Y entonces llegó Francisco un Papa al que le gustaba cristianizar diferente; con humildad: No usó los tradicionales zapatos rojos propios de los jerarcas cardenalicios, sino negros casuales. Como le fue indispensable utilizar un anillo papal, usó uno de plata, no de oro como todos sus antecesores; igualmente su cruz pectoral forjada en un metal común, no de oro con brillantes; rechazaba la estola bordada en oro, heredada desde el Imperio Romano y transformó su atuendo en algo sencillo, sin ornatos pomposos. Ordenó quitar la lujosa alfombra roja que debería pisar para ascender al trono papal de oro, cambiándolo por una silla de madera. Abandonó el lujoso departamento pontificio y se mudó al modesto departamento de Santa Martha. Convirtió el fastuoso palacio de Castel Gandolfo, tradicional residencia veraniega papal en museo abierto al pueblo. Se trasladaba en un jeep descubierto en lugar del papamóvil blindado; caminaba entre los fieles por las calles y resaltaba la urgencia de sacar de la miseria a los olvidados por la economía global. Más impresionante fue su actitud humanista de no pedir castigo contra nadie ni aumentar penitencias e invitar a su misa diaria a jardineros, oficinistas y empleados de limpieza del Vaticano; él concebía una iglesia donde primero son los pobres.
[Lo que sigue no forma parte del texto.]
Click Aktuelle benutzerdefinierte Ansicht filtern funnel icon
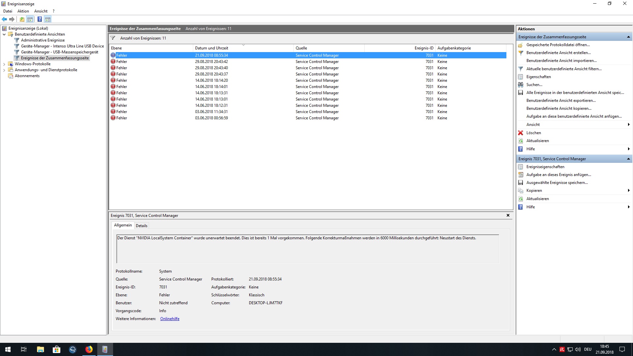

Subrayó con precisión que la autoridad y el poder de Jesús radica en “la humildad”, “la mansedumbre, la cercanía, la capacidad de compasión y la ternura”. “Él tocaba y abrazaba a la gente; la miraba a los ojos; la escuchaba, siempre cercano”. “Esto le otorgó plena autoridad, porque era amable y rezaba por ellos”.
Desde luego que todas estas acciones fueron duramente censuradas por las élites religiosas; capitalistas y políticas, incluso llamadas “católicas”; saturando de odio irracional, irascible e iracundo al Pontífice porque no pudieron anexarlo a sus cubiles. El actual presidente de Argentina, patria de Francisco, le llamó públicamente “Zurdo de mierd.” demostrando su malévolo espíritu lleno de insidia, podredumbre y perversidad.
Hoy, ante el llamado del Padre Celestial, Francisco pidió un féretro de madera sencilla, nada de metales preciosos, colocado casi al nivel del piso; sus restos reposarán en la Basílica de Santa María la Mayor, en Roma, con humilde placa solo con su nombre; decisión tomada por el mismo, quien prefirió no ser sepultado en la ostentosa Basílica de San Pedro. Me imagino que, si se hubiese retirado en vida, radicaría en una humilde casita en el campo, lejos de las luces mediáticas.